I'm currently shopping for my first horse. I'm not a competitive rider, so I'm shopping with what I think is a reasonable budget (about $4k) to buy my first horse. I want a horse that is safe and will help me build my confidence as a first-time horse owner. I have heard differing opinions about whether or not to do a pre-purchase exam on a potential horse. I still don't know the answer. What do you think?

Dear Horse Shopper,

Just like everything else with horses, there isn't really a cut and dry or black and white answer. It depends on many factors.

One factor is how old is the horse? Also, what was he used for most of his life? Most likely, since you are looking for a first horse and don't want to compete, I'm going to guess you are looking for a teenage horse. If the horse appears sound and hasn't been heavily used its whole life, a pre-purchase might not be necessary.

What breed is the horse? Certain breeds of horses are prone to certain conditions. For example, quarter horses commonly get Navicular disease. Navicular is a disease that varies – it ranges from being managed with shoes to making a horse unrideable. If you are purchasing a breed of horse that is prone to having a certain health problem, it is worth it to get a pre-purchase done in my opinion.

If the owner of the horse mentions any past injuries or health issues, I would definitely recommend getting a pre-purchase done just to make sure that everything is good and the horse will hold up to whatever it is you want to do. Also, a pre-purchase is good in these situations because it educates you more about whatever it is the vet is checking. It also gives you a chance to find out how it may affect the horse in the future. Also, if it is on medication or maintenance, find out what the potential cost of that will be.

It really is a matter of whatever makes you feel more comfortable in your purchase. Pre-purchase exams vary in cost depending on how in-depth you get. For example, if they take any x-rays, bloodwork, etc., a pre-purchase exam can cost $500-$1,000 or more depending on the vet and what area of the country you are in.

With older horses, pre-purchases can sometimes be frustrating, because you may come across things wrong, things that aren't major or things that aren't even affecting the horse at the time—things like arthritic changes that might be a problem in the future. Then you have to decide whether or not you are willing to take the chance. The vet can hopefully give you some advice on whether or not they think the horse will hold up for your plans.
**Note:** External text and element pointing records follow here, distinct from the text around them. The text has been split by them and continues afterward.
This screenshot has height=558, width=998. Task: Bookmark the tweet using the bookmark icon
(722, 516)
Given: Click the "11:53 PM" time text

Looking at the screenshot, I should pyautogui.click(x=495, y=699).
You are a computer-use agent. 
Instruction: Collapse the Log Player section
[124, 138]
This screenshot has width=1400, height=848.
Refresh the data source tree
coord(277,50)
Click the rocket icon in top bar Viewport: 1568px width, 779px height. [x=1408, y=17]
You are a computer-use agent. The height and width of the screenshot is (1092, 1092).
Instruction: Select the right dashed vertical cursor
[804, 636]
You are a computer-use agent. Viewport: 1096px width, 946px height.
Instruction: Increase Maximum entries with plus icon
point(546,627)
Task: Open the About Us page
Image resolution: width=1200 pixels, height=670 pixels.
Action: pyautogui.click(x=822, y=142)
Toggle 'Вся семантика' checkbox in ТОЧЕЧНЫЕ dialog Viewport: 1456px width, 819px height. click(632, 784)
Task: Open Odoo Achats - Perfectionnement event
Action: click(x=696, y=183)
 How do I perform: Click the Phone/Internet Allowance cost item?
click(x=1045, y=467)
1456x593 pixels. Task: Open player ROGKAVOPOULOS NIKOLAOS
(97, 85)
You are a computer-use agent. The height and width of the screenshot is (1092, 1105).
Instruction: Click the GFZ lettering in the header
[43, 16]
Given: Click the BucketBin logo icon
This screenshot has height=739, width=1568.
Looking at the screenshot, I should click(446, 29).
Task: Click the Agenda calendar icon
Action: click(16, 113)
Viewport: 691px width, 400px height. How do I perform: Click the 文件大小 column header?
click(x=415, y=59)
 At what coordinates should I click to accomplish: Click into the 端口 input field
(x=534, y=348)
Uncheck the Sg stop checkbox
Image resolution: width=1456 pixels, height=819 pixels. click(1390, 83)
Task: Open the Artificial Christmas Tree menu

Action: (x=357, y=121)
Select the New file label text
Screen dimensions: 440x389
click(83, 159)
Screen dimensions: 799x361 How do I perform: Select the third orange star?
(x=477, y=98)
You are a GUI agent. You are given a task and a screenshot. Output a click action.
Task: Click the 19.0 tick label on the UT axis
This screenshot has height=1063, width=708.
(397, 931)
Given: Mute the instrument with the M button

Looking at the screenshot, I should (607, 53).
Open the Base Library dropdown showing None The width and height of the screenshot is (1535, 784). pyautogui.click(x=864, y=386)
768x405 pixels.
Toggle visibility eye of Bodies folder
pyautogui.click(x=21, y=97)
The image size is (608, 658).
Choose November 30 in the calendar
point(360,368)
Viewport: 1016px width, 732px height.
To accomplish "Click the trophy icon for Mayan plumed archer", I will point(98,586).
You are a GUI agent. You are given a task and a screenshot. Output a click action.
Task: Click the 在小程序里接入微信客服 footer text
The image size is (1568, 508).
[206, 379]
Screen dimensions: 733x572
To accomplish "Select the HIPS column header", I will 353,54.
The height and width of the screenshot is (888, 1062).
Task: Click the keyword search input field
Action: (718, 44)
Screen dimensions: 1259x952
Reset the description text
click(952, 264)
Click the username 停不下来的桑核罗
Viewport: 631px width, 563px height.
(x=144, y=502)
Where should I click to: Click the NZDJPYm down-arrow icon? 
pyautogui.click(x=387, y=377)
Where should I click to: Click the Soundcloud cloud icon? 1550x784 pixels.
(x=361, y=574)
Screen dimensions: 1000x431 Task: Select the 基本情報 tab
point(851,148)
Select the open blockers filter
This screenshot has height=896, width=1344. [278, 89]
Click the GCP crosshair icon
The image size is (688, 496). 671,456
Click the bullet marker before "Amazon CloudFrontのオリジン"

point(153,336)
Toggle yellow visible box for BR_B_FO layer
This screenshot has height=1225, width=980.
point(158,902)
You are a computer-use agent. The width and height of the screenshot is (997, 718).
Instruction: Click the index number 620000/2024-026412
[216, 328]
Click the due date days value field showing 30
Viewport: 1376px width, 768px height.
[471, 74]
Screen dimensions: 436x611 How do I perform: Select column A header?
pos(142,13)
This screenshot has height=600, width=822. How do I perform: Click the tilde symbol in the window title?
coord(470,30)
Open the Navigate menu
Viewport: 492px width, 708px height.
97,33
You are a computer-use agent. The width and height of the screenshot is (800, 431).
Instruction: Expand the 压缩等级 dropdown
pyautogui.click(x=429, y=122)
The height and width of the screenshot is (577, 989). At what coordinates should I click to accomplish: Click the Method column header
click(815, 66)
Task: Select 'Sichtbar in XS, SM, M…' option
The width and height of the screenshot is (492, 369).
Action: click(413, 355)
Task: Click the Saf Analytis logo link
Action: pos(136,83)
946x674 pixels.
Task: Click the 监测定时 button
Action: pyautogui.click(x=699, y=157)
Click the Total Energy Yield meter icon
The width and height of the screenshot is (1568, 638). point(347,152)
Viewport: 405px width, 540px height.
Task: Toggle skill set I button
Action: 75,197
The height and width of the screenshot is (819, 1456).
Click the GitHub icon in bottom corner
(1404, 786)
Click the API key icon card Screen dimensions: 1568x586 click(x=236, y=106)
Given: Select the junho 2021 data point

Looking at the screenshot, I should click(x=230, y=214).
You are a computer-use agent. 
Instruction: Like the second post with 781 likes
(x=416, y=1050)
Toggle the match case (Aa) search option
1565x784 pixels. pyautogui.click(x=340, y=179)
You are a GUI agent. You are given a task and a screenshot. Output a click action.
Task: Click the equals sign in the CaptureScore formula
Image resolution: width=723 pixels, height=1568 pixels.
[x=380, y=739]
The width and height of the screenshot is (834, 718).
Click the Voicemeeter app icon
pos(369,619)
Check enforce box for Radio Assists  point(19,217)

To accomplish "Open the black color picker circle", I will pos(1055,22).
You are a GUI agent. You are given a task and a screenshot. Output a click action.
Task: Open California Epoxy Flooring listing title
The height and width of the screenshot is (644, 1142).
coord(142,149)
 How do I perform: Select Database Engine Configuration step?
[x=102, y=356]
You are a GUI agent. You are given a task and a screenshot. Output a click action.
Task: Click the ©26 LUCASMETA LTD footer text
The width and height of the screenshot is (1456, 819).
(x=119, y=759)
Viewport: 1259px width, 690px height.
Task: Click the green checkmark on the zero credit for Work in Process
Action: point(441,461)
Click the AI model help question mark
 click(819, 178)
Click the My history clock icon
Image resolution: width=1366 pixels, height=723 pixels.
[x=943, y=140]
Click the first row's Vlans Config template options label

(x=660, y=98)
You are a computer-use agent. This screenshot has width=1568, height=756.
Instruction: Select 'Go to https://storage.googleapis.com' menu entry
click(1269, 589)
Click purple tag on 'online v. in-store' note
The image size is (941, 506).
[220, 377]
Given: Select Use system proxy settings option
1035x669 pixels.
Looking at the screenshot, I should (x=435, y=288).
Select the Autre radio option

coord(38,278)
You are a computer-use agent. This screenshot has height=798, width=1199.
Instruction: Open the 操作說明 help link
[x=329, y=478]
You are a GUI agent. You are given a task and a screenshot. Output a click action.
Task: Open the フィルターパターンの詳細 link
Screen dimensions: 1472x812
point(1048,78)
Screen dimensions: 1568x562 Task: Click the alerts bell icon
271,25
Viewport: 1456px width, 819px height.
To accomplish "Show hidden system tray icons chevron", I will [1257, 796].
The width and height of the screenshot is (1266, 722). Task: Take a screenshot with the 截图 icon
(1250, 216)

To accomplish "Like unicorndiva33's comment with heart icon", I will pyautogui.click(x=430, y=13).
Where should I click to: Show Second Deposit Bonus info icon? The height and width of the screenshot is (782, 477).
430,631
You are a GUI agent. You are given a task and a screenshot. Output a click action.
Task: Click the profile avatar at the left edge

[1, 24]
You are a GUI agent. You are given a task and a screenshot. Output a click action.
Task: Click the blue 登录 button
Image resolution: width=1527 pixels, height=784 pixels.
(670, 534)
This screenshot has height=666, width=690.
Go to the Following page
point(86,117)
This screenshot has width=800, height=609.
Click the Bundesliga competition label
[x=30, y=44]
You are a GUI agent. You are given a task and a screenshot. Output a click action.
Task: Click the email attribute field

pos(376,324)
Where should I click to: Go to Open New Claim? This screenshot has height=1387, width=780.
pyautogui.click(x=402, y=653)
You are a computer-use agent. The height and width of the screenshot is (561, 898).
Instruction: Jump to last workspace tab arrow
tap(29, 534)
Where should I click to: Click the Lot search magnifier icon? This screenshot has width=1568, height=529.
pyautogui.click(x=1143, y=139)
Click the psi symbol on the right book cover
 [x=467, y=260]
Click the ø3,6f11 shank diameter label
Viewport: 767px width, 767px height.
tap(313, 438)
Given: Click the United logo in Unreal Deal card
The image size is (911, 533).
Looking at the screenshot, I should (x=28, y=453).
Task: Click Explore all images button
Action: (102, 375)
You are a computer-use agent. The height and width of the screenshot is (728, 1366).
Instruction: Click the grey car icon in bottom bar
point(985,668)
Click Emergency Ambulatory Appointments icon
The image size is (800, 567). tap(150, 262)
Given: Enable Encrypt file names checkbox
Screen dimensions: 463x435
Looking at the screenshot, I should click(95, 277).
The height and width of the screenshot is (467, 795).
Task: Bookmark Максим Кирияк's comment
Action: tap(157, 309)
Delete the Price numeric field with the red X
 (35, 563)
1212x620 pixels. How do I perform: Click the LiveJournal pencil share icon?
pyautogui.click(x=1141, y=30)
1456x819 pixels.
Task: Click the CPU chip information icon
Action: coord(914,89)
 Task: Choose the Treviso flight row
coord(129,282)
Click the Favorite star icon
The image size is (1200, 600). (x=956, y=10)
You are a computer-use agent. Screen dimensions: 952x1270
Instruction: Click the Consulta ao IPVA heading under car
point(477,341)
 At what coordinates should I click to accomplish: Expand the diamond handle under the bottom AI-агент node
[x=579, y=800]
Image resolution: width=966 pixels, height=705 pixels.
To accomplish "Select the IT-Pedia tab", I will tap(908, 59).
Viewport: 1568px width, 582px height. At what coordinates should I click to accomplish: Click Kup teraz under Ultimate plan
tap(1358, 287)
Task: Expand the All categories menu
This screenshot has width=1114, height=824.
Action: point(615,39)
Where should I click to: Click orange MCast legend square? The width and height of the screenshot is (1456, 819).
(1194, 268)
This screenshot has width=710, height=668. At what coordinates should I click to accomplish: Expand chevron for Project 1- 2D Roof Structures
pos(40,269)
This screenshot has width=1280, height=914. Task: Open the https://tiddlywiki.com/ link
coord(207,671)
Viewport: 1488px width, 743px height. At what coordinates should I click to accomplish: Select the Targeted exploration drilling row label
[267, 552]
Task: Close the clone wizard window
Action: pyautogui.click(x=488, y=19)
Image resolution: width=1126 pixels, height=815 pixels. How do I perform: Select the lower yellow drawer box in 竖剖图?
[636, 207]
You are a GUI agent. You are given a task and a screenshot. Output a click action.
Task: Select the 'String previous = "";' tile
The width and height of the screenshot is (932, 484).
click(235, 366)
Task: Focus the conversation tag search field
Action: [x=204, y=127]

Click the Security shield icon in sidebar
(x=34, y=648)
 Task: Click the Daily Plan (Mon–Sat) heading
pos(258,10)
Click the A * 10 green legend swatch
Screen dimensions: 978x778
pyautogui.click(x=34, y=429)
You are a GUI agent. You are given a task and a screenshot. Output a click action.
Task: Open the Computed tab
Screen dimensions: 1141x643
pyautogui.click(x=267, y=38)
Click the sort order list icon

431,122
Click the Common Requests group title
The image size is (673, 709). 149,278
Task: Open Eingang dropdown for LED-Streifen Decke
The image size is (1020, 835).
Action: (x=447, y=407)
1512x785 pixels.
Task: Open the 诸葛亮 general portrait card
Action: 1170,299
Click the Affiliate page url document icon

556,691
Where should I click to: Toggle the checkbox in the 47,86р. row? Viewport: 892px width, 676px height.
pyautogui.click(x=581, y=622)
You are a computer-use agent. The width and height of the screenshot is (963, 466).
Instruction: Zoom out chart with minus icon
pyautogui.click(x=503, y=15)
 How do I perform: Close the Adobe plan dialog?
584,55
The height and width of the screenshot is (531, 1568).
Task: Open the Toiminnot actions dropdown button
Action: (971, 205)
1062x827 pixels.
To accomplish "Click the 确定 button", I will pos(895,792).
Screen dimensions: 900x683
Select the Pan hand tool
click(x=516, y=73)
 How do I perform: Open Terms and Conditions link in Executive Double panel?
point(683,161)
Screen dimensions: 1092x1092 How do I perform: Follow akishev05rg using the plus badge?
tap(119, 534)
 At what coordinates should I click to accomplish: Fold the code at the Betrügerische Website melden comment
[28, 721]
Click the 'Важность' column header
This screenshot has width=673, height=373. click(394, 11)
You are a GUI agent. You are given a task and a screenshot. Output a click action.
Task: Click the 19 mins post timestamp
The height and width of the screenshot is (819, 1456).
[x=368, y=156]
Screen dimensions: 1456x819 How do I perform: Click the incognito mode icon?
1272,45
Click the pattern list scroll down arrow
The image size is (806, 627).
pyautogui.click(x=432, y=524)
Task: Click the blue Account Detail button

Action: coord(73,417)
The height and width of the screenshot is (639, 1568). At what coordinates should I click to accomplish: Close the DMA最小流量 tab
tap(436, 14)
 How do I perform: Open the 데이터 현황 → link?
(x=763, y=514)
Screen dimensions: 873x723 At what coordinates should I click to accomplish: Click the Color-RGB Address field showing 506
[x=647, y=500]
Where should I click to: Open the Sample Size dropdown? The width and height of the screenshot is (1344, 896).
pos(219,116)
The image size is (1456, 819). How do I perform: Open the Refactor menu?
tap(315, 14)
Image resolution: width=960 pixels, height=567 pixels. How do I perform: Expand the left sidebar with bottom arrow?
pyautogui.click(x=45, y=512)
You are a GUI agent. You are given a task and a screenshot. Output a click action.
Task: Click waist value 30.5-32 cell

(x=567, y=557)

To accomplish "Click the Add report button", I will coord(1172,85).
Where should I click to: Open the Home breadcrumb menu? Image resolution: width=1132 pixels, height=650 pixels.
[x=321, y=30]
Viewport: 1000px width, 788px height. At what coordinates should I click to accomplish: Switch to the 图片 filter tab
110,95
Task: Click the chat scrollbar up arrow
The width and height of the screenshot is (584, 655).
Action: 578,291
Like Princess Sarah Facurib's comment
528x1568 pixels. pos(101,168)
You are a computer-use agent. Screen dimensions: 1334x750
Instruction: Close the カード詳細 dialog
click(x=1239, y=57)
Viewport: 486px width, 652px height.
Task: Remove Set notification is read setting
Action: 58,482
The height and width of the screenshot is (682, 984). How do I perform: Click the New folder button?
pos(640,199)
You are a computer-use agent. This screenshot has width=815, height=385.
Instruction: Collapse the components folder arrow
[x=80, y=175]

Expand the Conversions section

Since you are new to horses, I would encourage you to horse shop with your instructor or a more experienced friend. They might maybe pick up on things you wouldn't. They might notice a red flag of some kind and then suggest you do a pre-purchase exam. It may be something that you didn't notice yourself.

If the owner of the horse refuses to let you do a pre-purchase exam or seems opposed to it, that in its self would be a red flag that something is wrong.

If you end up having to sell the horse for any reason, being able to show the potential owner a pre-purchase exam that you did can be a selling point, assuming the pre-purchase doesn't show anything majorly wrong! That way, the buyer has the peace of mind and may not feel like they need to do a vet check themselves.

Remember, if you do do a pre-purchase and the vet finds something, it is not necessarily the end of your story with that horse. It may be something minor or something you can afford to maintain. It is just better to find out before the fact rather than after you have already bought the horse.

A pre-purchase exam is no guarantee. Unfortunately, with big fragile animals like horses, there are no guarantees. My horse passed a pre-purchase exam with flying colors and was totally unrideable a few years later. You just never know.

Take into consideration the age of the horse, the breed, what you plan on doing with the horse, what the horse has been doing, and the price being asked can help you decide whether or not a pre-purchase exam would be a good idea.

It's about buying a horse while being practical with your money and having the peace of mind that you are buying a healthy horse that you can enjoy for years to come.

Good luck with your search and decision whether or not to pre-purchase exam!